### Richiesta scritta 1
Restituisci, parola per parola, il passo del testo sui cani nei locali pubblici che va da "Una proposta di legge presentata" fino a "e scuole comprese." compreso.
### Richiesta scritta 2
Nel testo sui cani nei locali pubblici, riscrivi in forma di elenco puntato il paragrafo che comincia con "Una proposta di legge chiede che", mantenendone i fatti principali.
### Richiesta scritta 3
Prosegui il testo sui cani nei locali pubblici a partire dal punto in cui si interrompe.

### Brano da leggere
--
Cani nei locali pubblici: cosa dice la legge

Una proposta di legge chiede che gli animali domestici possano accedere in tutti i luoghi aperti al pubblico. Oggi sono i singoli gestori dei locali a decidere se fare entrare o meno i cani dei clienti, tenuti a usare guinzaglio e museruola

Una proposta di legge presentata da due deputate PD chiede che gli animali domestici possano accedere in tutti i luoghi aperti al pubblico, chiese e scuole comprese.
--
### Dati forniti
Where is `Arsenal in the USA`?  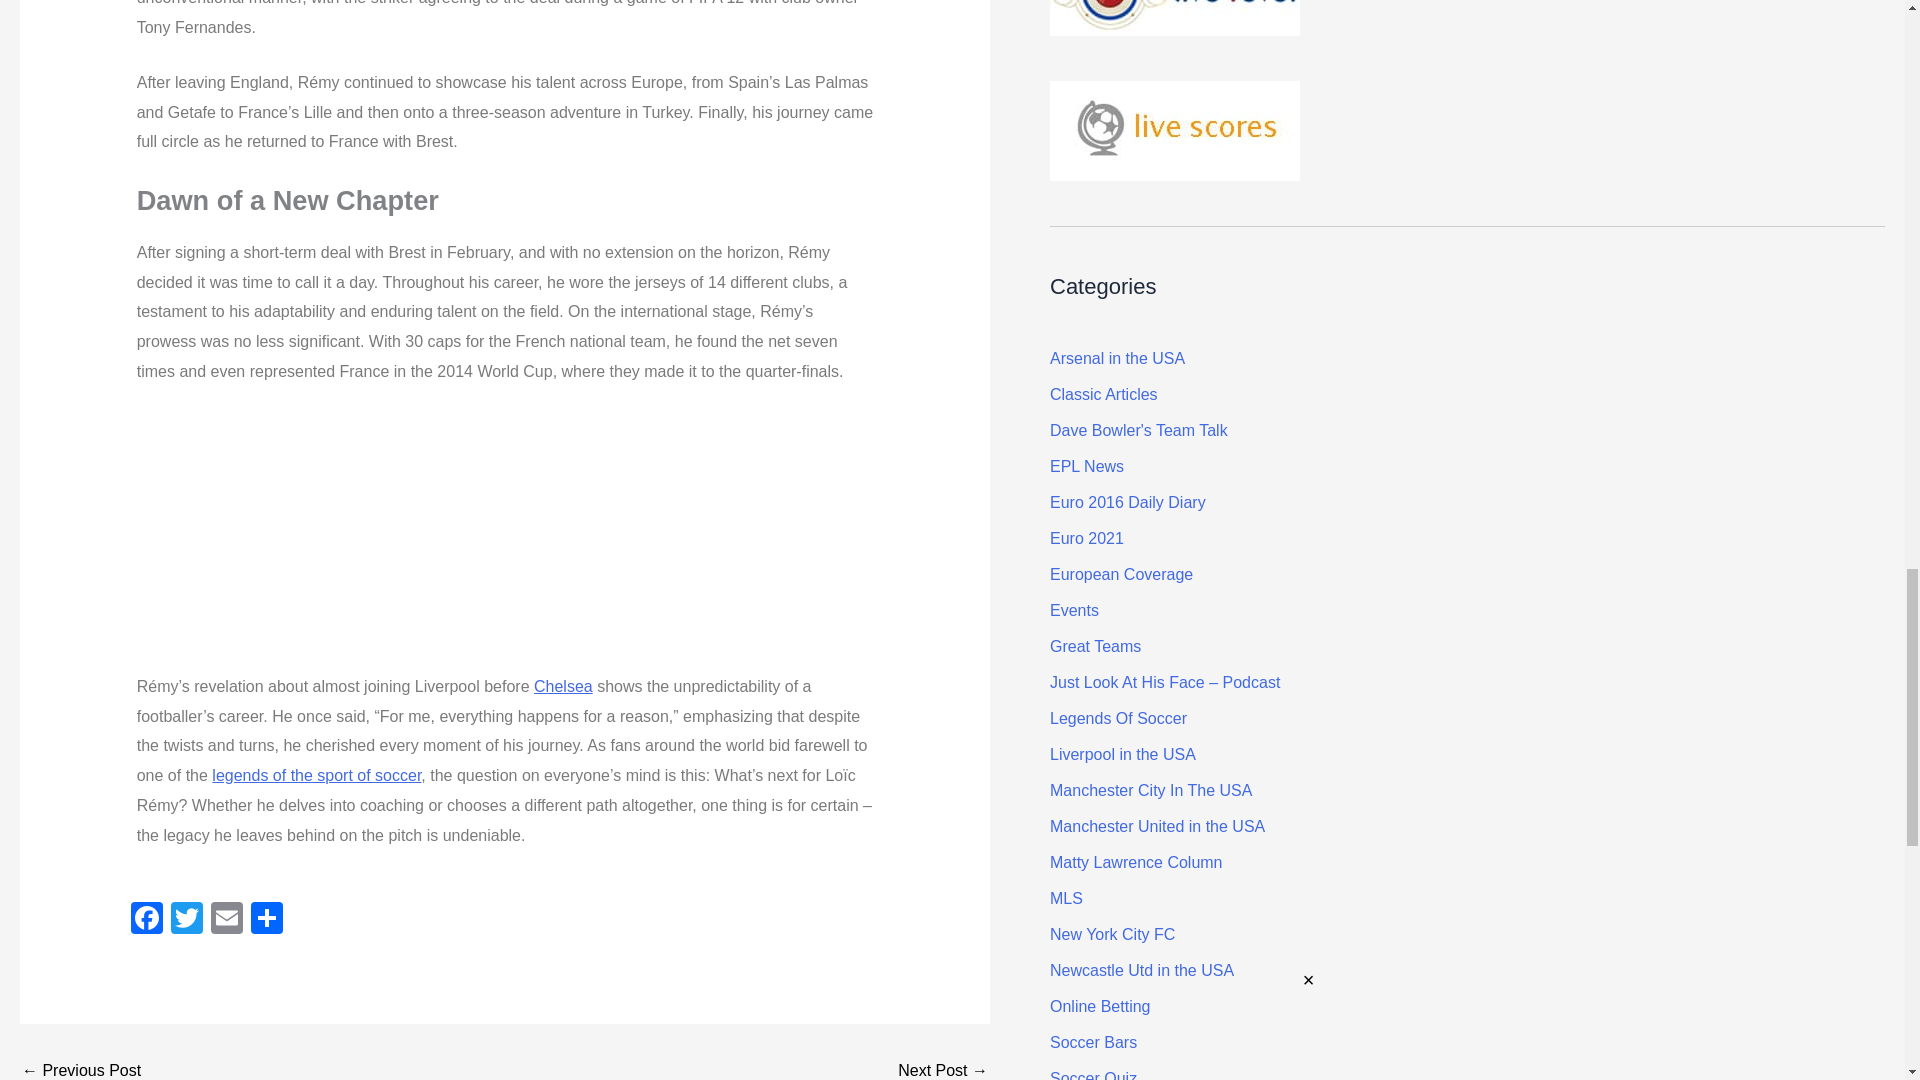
--
### Risultato 1
Una proposta di legge presentata da due deputate PD chiede che gli animali domestici possano accedere in tutti i luoghi aperti al pubblico, chiese e scuole comprese.

### Risultato 2
- Una proposta di legge chiede che gli animali domestici possano entrare in tutti i luoghi aperti al pubblico.
- Attualmente sono i gestori dei singoli locali a decidere se ammettere i cani dei clienti.
- I cani devono avere guinzaglio e museruola.

### Risultato 3
Cosa dice la legge oggi in Italia? I gestori dei locali pubblici possono decidere se fare entrare o meno i cani dei clienti, a patto che siano a guinzaglio e abbiano la museruola, salvo eccezioni. Ma non esiste una moderna legge nazionale ad hoc. Ci si richiama a direttive comunitarie sull’igiene degli alimenti, a norme risalenti agli anni Cinquanta, a circolari sanitarie e regolamenti locali, che possono cambiare da città a città

Quindi è possibile tenere il cane al ristorante, anche in Italia. Ma non in tutti i locali pubblici, non sempre. Dipende dalle scelte di titolari e gestori. Alcuni accettano o incentivano la presenza di cani al seguito dei clienti, offrendo ciotole d’acqua e croccantini. Altri scoraggiano o vietano del tutto l’accesso, appendendo alle vetrine cartelli o adesivi con la scritta “io non posso entrare” e la sagoma degli esclusi.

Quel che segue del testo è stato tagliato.